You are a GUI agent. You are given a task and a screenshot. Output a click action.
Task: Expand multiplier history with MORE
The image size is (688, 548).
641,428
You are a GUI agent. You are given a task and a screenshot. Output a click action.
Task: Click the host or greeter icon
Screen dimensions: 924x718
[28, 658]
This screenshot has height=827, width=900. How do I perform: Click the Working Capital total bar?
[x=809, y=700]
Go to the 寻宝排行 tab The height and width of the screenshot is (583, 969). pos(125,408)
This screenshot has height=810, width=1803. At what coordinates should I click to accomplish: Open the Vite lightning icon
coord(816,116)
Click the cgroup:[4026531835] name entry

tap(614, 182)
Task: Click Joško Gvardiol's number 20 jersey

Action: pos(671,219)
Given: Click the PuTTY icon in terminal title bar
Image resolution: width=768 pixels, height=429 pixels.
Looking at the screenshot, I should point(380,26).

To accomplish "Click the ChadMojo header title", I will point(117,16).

§ §

GIVEN PROBLEM: Change each occurrence of "icon" in the lines above to "button" and leave everything else in the lines unchanged.

EXERCISE RESULT:
You are a GUI agent. You are given a task and a screenshot. Output a click action.
Task: Expand multiplier history with MORE
The image size is (688, 548).
641,428
You are a GUI agent. You are given a task and a screenshot. Output a click action.
Task: Click the host or greeter button
Screen dimensions: 924x718
[28, 658]
This screenshot has height=827, width=900. How do I perform: Click the Working Capital total bar?
[x=809, y=700]
Go to the 寻宝排行 tab The height and width of the screenshot is (583, 969). pos(125,408)
This screenshot has height=810, width=1803. At what coordinates should I click to accomplish: Open the Vite lightning button
coord(816,116)
Click the cgroup:[4026531835] name entry

tap(614, 182)
Task: Click Joško Gvardiol's number 20 jersey

Action: pos(671,219)
Given: Click the PuTTY button in terminal title bar
Image resolution: width=768 pixels, height=429 pixels.
Looking at the screenshot, I should point(380,26).

To accomplish "Click the ChadMojo header title", I will point(117,16).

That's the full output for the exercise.